Dear Angela, Sarah, Robyn, Vanessa, Annamaree and Emma,


Standing with your legs wide apart, in a low squat position, exhale as you reach your right hand back and around your body, reaching down your front to grasp your inner left thigh.   Inhale.  Exhale now as you take your left hand and reach around the back of your left thigh to grasp your right hand. I didn’t catch the name of that pose so I shall call it the ‘Elastigirl’. Now just relax in that position while you read my letter.


In the spirit of embracing compound life, this morning I attended a Hatha Yoga class in the compound gym. As you will know, I don’t do yoga. I did try it once or twice many years ago, but my lack of flexibility coupled with an alarming lack of balance tends not to lend itself to yoga. It barely lends itself to walking upright. However, reading the schedule of gym classes on offer, yoga seemed like a nice safe choice for my first class, yoga is all gentle and meditative and stretchy, perfect.


I think it’s a fair assumption that I was the only native English speaker in the class, possibly also the only participant who can’t routinely shop for clothes in the children’s department. I rolled out my mat and attempted to follow the directions of the lovely instructor, who to her credit gave me just the right combination of instruction and encouragement and seemed to know when to leave me alone too. I suspect she’s met my sort before (totally inept, but with a degree of enthusiasm and a healthy dose of no shame). It wasn’t gentle, it was definitely stretchy, it was a little meditative.


I think I’ll go back next week, I feel a bring something extra to the class that was lacking before, a new challenge for the instructor for sure, and a sense of achievement and success for all other attendees, who must feel pretty great about themselves after watching my performance; particularly during ‘Elastigirl’.


I rewarded myself with lunch at home after yoga, and then with the family passports in hand headed on down the local police station. You see we’re still climbing the seemingly insurmountable stack of paperwork that will eventually lead us to our residence permits to live here. Last night Ross received an email from our immigration consultant, and asked me if I’d just pop along to a police station today and pick up a few forms. “Sure!” I said, “Of course, no problem” beaming with kiwi-girl can-do-ness, how hard can that be!?


So, armed with directions and a bucket load of optimism I found the police station and approached the first counter, and happily made my request. Well, apparently I am just HILARIOUS, I am actually the funniest thing they’ve seen around these parts all month! I could sell tickets to this show! As evidenced by the four Chinese men now doubled over with mirth, actually pointing and laughing at me. “Oh so no English?” I smile along; yes this is very funny for me too! They collectively contain their hysteria long enough to point to the next counter, “I should go there?” I asked, chuckling along, that I continued to speak in English to them brought forth a new wave of belly laughs; I smile my gratitude and move towards the next counter, and do manage to not burst into tears, but it was a very close call.


Trying to not look utterly defeated, I approach the next counter, with less optimism. I make my request again; I hand over our passports when asked. The officer shakes his head and speaks to me in Chinese (which happens a LOT round here! I really should be less surprised about this!).

------------------------------

DIRECTIVE A:
Answer from the letter:
(i) What kind of yoga class did the writer attend, and where was it held?
(ii) Who received the email from the immigration consultant?
(iii) How many men at the first counter laughed at the writer?
DIRECTIVE B: Retype the stretch of the letter from "In the spirit" through "and stretchy, perfect.", changing nothing.
Rely on the letter alone when answering.

MATERIAL:
------------------------------

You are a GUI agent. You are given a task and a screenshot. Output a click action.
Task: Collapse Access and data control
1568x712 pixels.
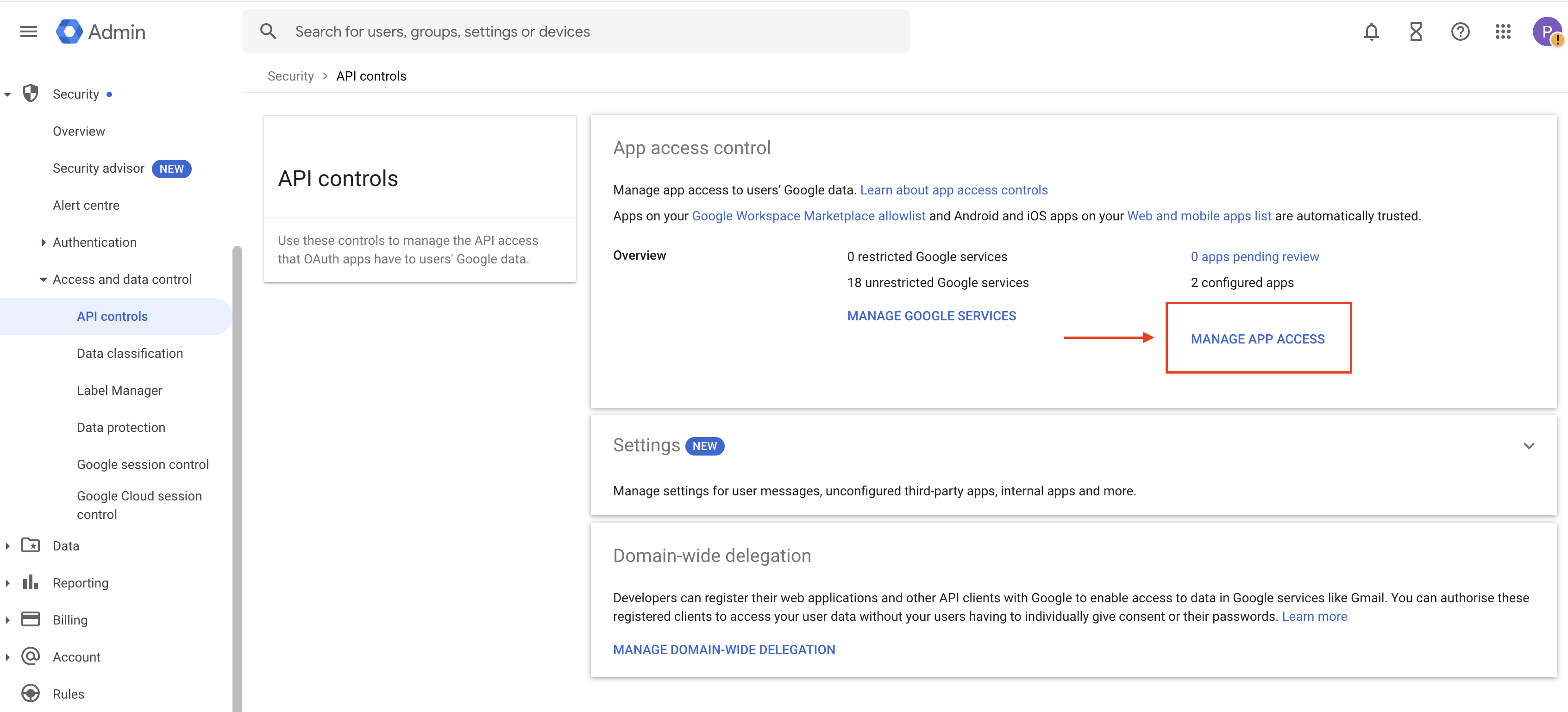(x=43, y=279)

------------------------------

EXPECTED OUTPUT A:
(i) A Hatha Yoga class, held in the compound gym.
(ii) Ross.
(iii) Four.

EXPECTED OUTPUT B:
In the spirit of embracing compound life, this morning I attended a Hatha Yoga class in the compound gym. As you will know, I don’t do yoga. I did try it once or twice many years ago, but my lack of flexibility coupled with an alarming lack of balance tends not to lend itself to yoga. It barely lends itself to walking upright. However, reading the schedule of gym classes on offer, yoga seemed like a nice safe choice for my first class, yoga is all gentle and meditative and stretchy, perfect.